Circ‐SOX4 promotes non‐small cell lung cancer progression by activating the Wnt/β‐catenin pathway

Non-small-cell lung carcinoma (NSCLC) accounts for the majority of lung cancer deaths, and thus there is a clinical need to understand the molecular mechanisms underlying this malignancy. Tumor-initiating cells (TICs) have been accepted to be closely related to tumor reoccurrence after surgery, and circular RNAs (circRNAs) play a crucial function in the tumorigenesis and development of human cancers. Here, we examined the role of the circular RNA hsa_circ_0131457 (circ-SOX4) in lung TICs. We report that circ-SOX4 is upregulated and exists as a covalently closed loop structure in CD133+ cancer cells.

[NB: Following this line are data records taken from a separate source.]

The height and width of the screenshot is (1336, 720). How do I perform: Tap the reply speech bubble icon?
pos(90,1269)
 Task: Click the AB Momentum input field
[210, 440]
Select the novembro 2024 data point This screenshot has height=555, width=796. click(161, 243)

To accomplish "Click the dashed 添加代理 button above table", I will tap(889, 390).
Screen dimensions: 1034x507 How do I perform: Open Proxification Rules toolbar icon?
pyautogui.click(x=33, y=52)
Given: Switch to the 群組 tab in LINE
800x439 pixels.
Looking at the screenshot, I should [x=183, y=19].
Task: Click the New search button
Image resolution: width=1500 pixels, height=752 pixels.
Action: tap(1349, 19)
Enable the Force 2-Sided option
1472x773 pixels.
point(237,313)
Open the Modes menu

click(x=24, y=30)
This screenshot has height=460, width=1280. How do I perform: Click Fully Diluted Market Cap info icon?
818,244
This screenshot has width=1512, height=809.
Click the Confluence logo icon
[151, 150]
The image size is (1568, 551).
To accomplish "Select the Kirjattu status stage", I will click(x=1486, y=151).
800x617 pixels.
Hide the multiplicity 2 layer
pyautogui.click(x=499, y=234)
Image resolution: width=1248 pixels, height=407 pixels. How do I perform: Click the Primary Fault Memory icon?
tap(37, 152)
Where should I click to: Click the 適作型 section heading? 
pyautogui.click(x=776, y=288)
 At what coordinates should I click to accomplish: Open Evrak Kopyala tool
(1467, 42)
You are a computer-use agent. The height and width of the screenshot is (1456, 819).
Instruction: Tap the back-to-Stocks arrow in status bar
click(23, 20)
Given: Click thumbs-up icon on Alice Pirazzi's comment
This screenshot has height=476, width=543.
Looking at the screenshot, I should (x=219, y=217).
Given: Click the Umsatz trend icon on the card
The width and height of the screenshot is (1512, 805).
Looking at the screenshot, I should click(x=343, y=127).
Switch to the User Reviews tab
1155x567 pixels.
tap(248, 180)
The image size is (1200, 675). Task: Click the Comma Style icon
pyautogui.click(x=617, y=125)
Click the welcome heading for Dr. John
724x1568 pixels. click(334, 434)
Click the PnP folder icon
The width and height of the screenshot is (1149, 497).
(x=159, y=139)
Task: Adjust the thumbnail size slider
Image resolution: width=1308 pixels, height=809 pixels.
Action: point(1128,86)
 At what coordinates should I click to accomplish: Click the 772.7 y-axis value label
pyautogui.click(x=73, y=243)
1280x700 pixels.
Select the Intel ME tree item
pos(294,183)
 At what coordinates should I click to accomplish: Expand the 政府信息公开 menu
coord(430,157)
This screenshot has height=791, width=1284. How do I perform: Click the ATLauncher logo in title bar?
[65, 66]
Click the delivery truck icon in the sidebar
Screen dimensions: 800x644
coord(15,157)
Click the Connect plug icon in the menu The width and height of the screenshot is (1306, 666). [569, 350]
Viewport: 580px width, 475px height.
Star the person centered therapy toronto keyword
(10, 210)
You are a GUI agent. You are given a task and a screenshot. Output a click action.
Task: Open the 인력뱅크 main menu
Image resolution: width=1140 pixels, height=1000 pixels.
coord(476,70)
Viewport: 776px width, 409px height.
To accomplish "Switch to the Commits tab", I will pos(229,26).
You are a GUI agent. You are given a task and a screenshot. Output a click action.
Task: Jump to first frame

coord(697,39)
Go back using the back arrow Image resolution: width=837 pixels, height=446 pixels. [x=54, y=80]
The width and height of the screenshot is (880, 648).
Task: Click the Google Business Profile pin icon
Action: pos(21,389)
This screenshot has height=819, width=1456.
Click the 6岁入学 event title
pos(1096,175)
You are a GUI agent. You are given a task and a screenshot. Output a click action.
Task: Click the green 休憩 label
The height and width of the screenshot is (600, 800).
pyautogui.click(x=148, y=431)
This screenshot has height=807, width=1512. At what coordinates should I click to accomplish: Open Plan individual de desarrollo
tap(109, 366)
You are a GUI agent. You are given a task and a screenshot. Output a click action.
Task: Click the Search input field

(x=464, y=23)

Subsequent functional assays showed that circ-SOX4 downregulation suppresses lung TIC proliferation, self-renewal, migration and invasion. Circ-SOX4 upregulation facilitates in vitro development of CD133- cancer cells, and circ-SOX4 deficiency represses in vivo malignancy of CD133+ cells. Additionally, circ-SOX4 was shown to interact with c-MYC by activating the Wnt/β-catenin pathway in NSCLC. In summary, circ-SOX4 expedites NSCLC progression by activating the Wnt/β-catenin pathway, and this finding may facilitate the identification of effective therapeutic targets for NSCLC.